Cybersecurity in the Financial Sector: Understanding the Before and After of the New Central Bank Regulations
CMN Resolution No. 5,274/2025 and BCB Resolution No. 538/2025 changed the game. Find out why what was once 'best practice' is now a legal obligation with strict enforcement around Penetration Testing (Pentests) and financial risk management.
The Brazilian financial market has undergone one of its greatest structural transformations in terms of cybersecurity. With the enactment of CMN Resolution No. 5,274/2025 and BCB Resolution No. 538/2025 by the Central Bank of Brazil, what was previously treated by many companies as a best practice or an optional investment has become a strict legal obligation. The era of reactive security is over, now requiring institutions to actively demonstrate their resilience against digital attacks and fraud.
How the Market Operated Before the New Rules
To understand the weight of this change, we need to look at how the market operated prior to these new regulations. Previously, the landscape was guided by more generic and flexible guidelines, where digital security depended heavily on each company's maturity level and available budget.
Penetration testing (Pentests) was seen by many fintechs and smaller institutions as an occasional procedure, often limited to automated scans carried out by in-house teams. There was no explicit requirement for annual testing cycles, nor any obligation to hire independent auditors. Furthermore, oversight of the technology supply chain and third-party partners was far more lax: a company could secure its internal systems while integrating third-party APIs without demanding the same technical rigor from those providers.

The End of Self-Regulation and the Focus on Pix and Open Finance
The new resolutions have definitively broken with that self-regulatory model and established an ecosystem of strict compliance. The regulator's primary goal is to shield the payments system — especially given the rapid expansion of Pix and Open Finance, environments where the attack surface for scams and intrusions has grown considerably.
By adopting the principle of technical symmetry, the Central Bank's regulatory scrutiny spares no one, not even smaller players. Credit cooperatives, finance companies, payment institutions, fintechs, and businesses that operate proprietary credit or intermediate technology-driven transactions all fall under the same scrutiny, regardless of their size.
Operational Costs vs. Survival Risks
This transition brings immediate practical challenges, but also significant benefits. On one hand, the forced maturation of the market makes it possible to identify critical misconfigurations, weaknesses in robust authentication (MFA), and fragile points in integrations before a criminal can exploit them. On the other hand, there are recurring financial costs associated with consulting services and an added burden on IT teams, who must race to remediate the vulnerabilities identified.

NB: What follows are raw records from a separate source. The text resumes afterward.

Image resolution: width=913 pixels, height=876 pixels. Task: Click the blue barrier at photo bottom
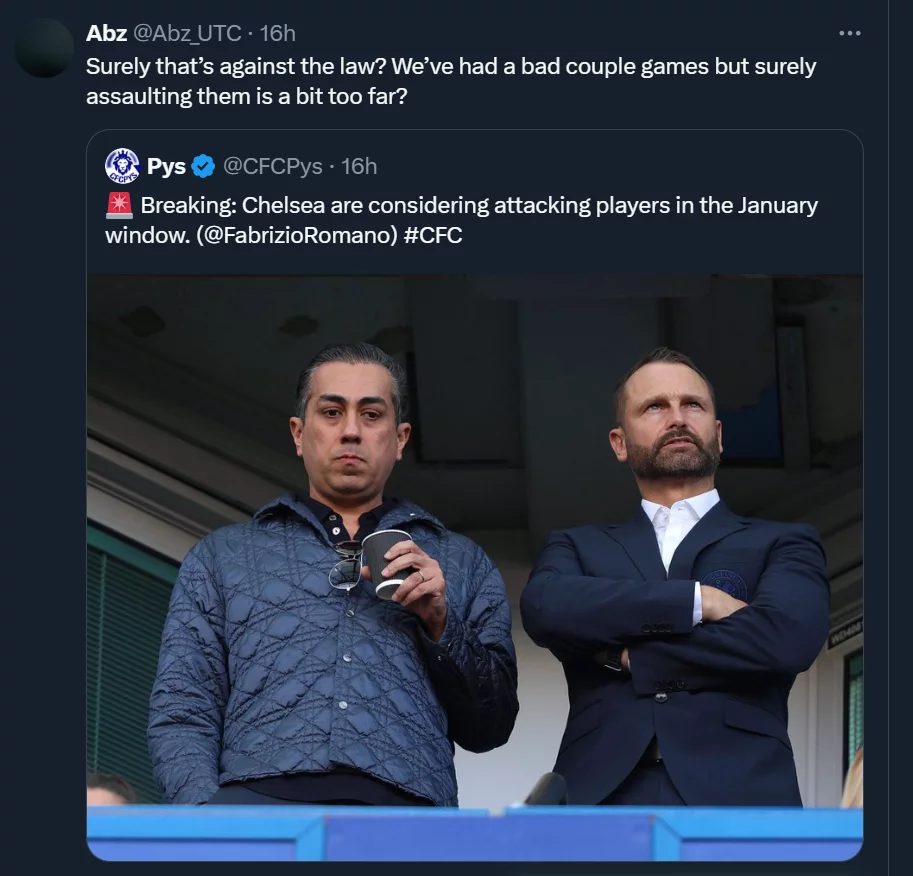click(x=474, y=833)
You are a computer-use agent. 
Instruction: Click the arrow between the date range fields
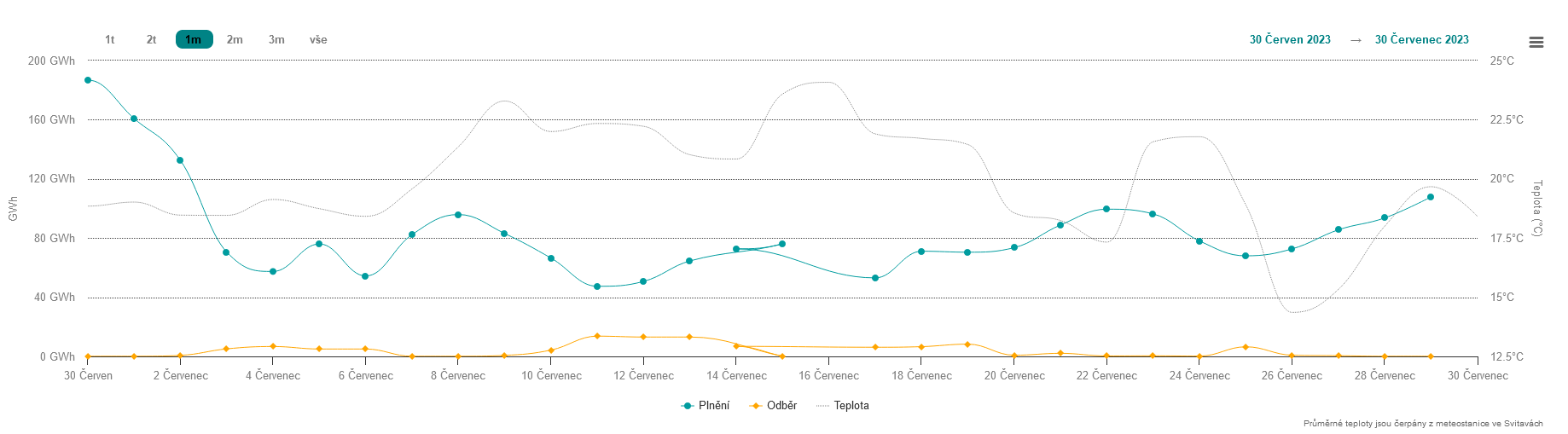click(1356, 40)
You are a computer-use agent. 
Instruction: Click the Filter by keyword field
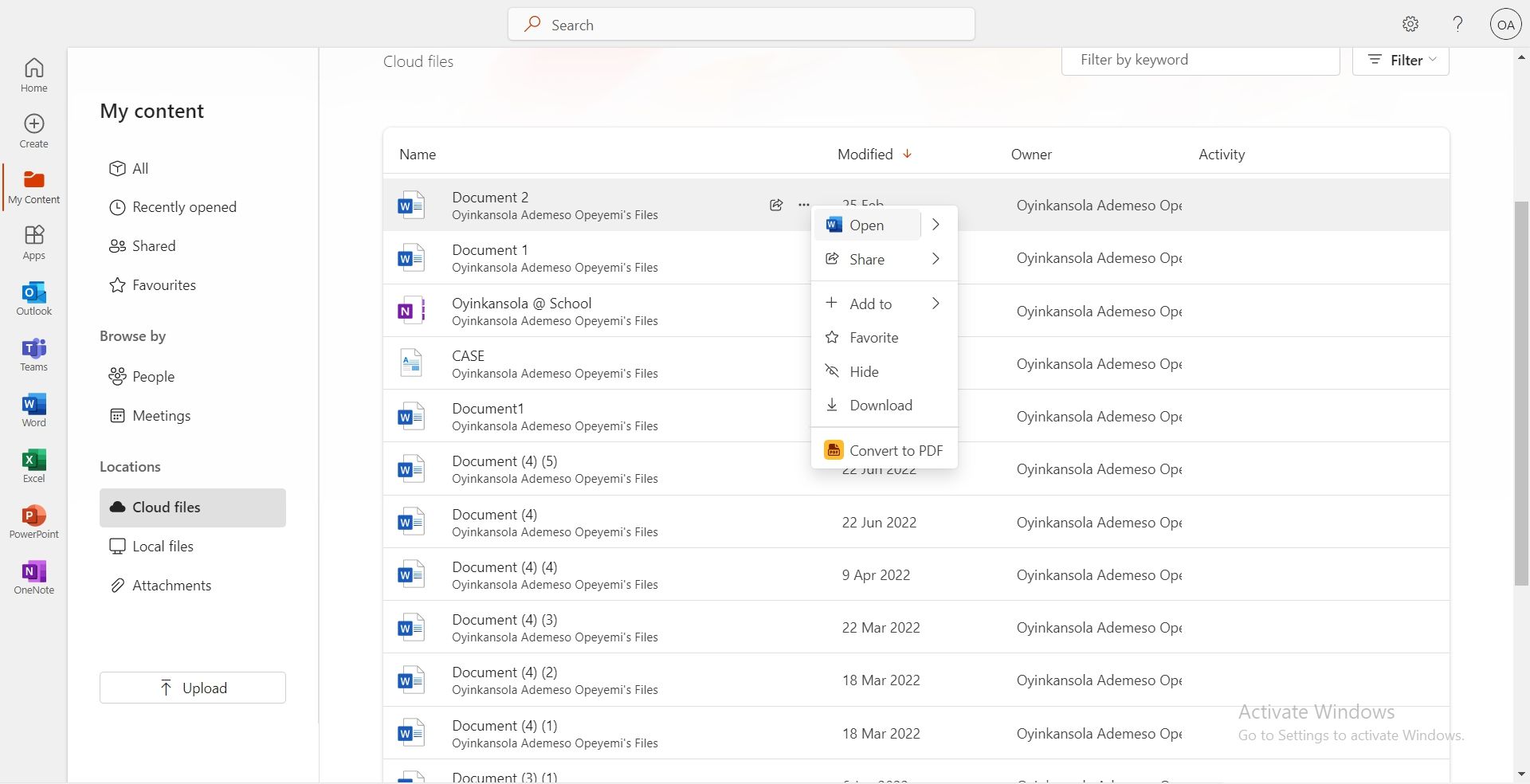1200,61
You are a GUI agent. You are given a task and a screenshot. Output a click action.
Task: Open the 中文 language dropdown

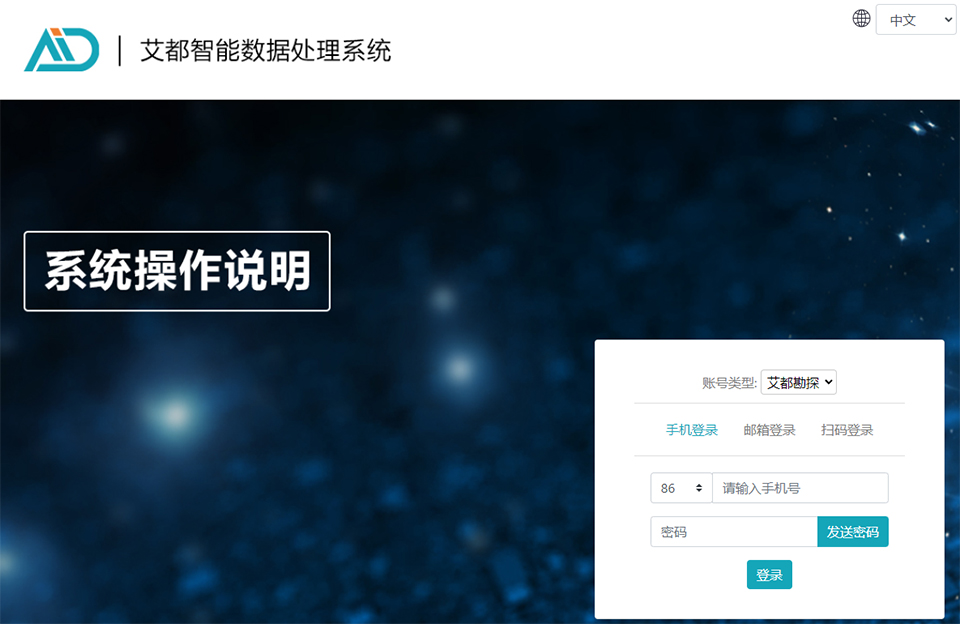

The greatest danger for those who ignore the rules goes far beyond heavy fines — it includes the suspension of operating licenses, termination of contracts by major commercial partners, and reputational damage in a market that runs almost entirely on trust.
Non-Negotiable Requirements for Regulatory Compliance
Within this new landscape, there are specific requirements that are absolutely non-negotiable. For an institution to remain compliant, the following are indispensable:
- Periodic Pentests: Annual penetration tests are mandatory and must be conducted by independent teams or certified professionals.
- Mitigation Plans: Formal documentation of all identified vulnerabilities and the corresponding action plans for timely remediation.
- Extended Accountability: Guaranteeing and demonstrating that technology vendors and third-party service providers adhere to the same security standards.
- Traceability and Audit Trails: Maintenance of records, logs, and testing evidence for a minimum period of 5 years for regulatory inspection purposes.
Pentesting as a Mandatory Strategic Investment
Penetration testing has ceased to be an occasional IT project and has become a mandatory line item in every institution's annual strategic budget. To mitigate the risk of penalties and ensure survival in today's market, the recommended path is to seek specialized offensive security services focused on Web/Mobile Application Pentests, API Security Testing, and Cloud Infrastructure Assessments.